Using the entries below, write out the line with "Select the Memory tab", the line with "Click the Python", and every line in between, exactly as each is written.
-------------------------
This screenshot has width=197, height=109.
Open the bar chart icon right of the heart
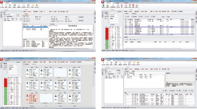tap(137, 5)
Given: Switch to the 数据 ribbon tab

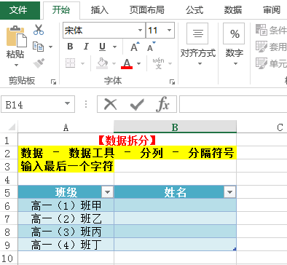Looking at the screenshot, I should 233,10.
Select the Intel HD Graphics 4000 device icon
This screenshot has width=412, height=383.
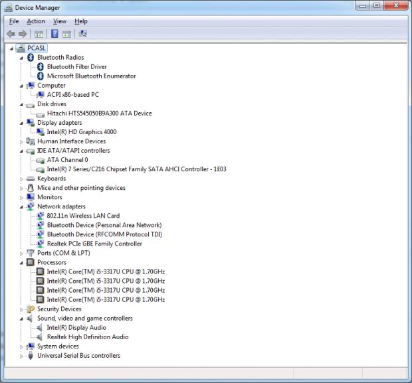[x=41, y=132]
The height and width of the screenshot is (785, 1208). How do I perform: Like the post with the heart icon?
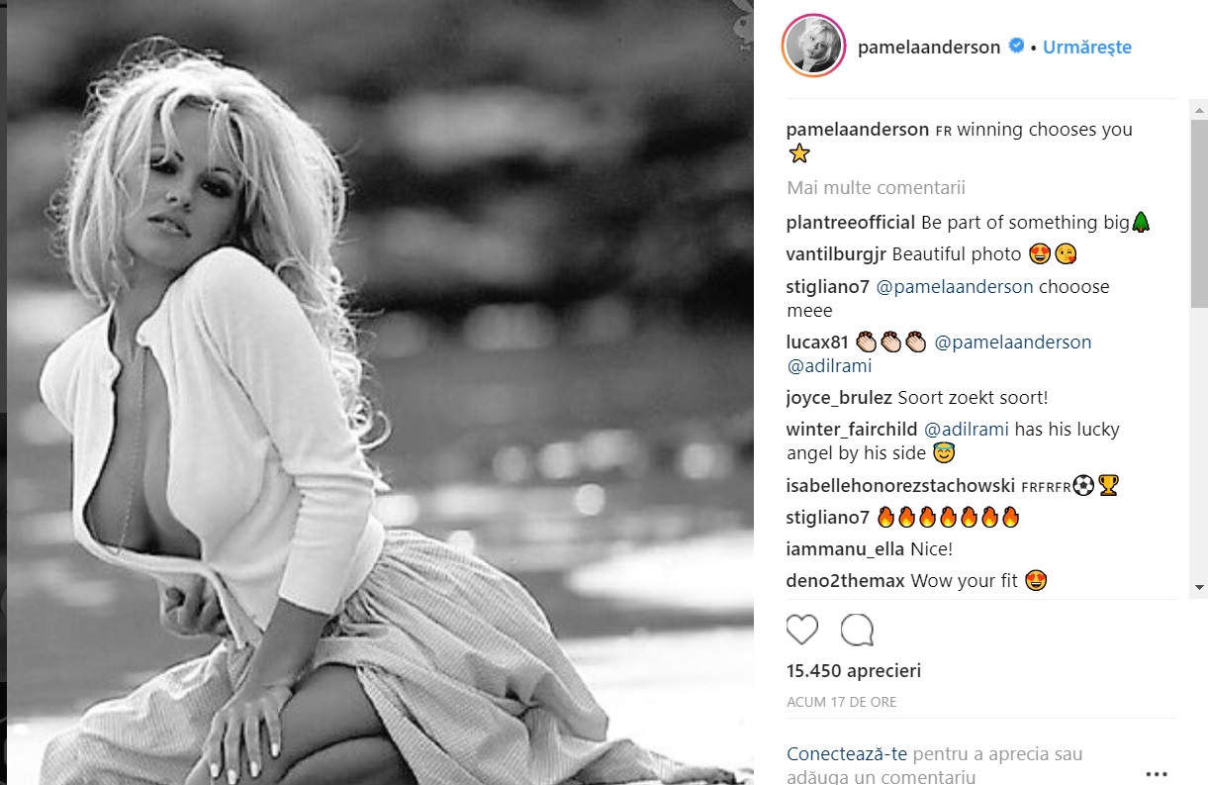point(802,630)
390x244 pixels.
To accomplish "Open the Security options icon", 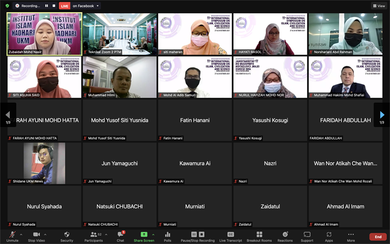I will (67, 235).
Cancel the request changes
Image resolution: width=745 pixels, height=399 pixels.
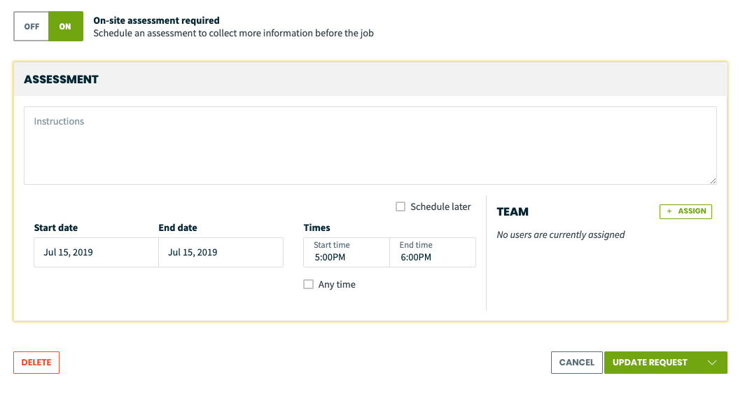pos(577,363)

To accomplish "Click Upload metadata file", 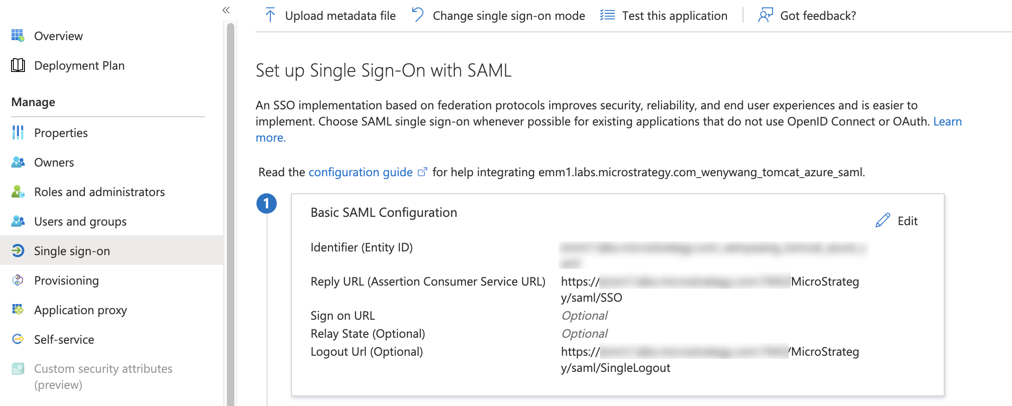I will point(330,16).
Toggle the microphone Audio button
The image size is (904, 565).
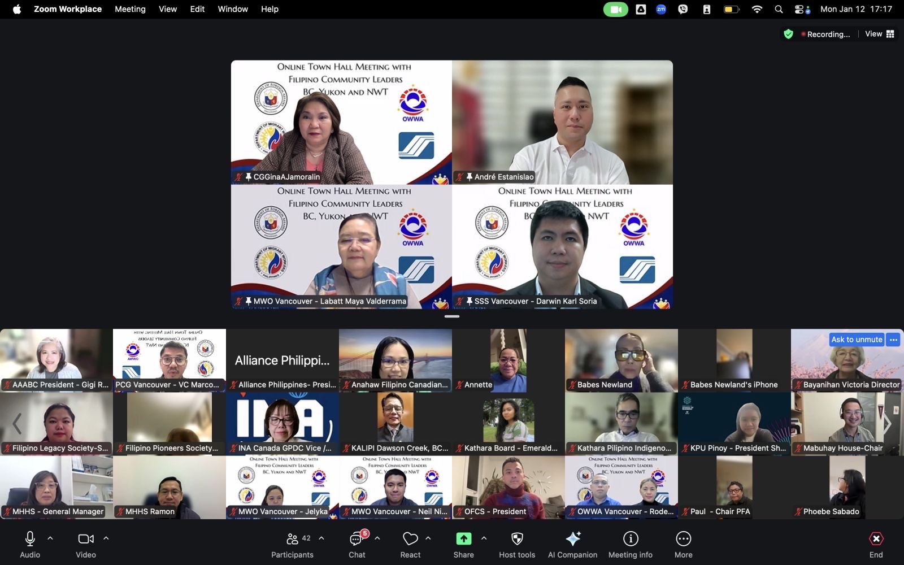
-------------------------
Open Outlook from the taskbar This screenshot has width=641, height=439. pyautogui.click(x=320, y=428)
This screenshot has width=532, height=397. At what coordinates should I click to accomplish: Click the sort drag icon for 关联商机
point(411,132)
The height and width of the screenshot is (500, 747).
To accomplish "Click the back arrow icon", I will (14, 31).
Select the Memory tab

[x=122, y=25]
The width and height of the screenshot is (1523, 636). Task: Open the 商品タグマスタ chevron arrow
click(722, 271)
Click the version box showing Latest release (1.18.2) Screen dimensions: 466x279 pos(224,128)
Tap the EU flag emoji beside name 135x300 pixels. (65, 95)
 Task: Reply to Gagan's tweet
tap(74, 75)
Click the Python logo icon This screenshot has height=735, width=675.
-------------------------
* [Solution]:
Select the Memory tab

[x=122, y=25]
The width and height of the screenshot is (1523, 636). Task: Open the 商品タグマスタ chevron arrow
click(722, 271)
Click the version box showing Latest release (1.18.2) Screen dimensions: 466x279 pos(224,128)
Tap the EU flag emoji beside name 135x300 pixels. (65, 95)
 Task: Reply to Gagan's tweet
tap(74, 75)
Click the Python logo icon This screenshot has height=735, width=675.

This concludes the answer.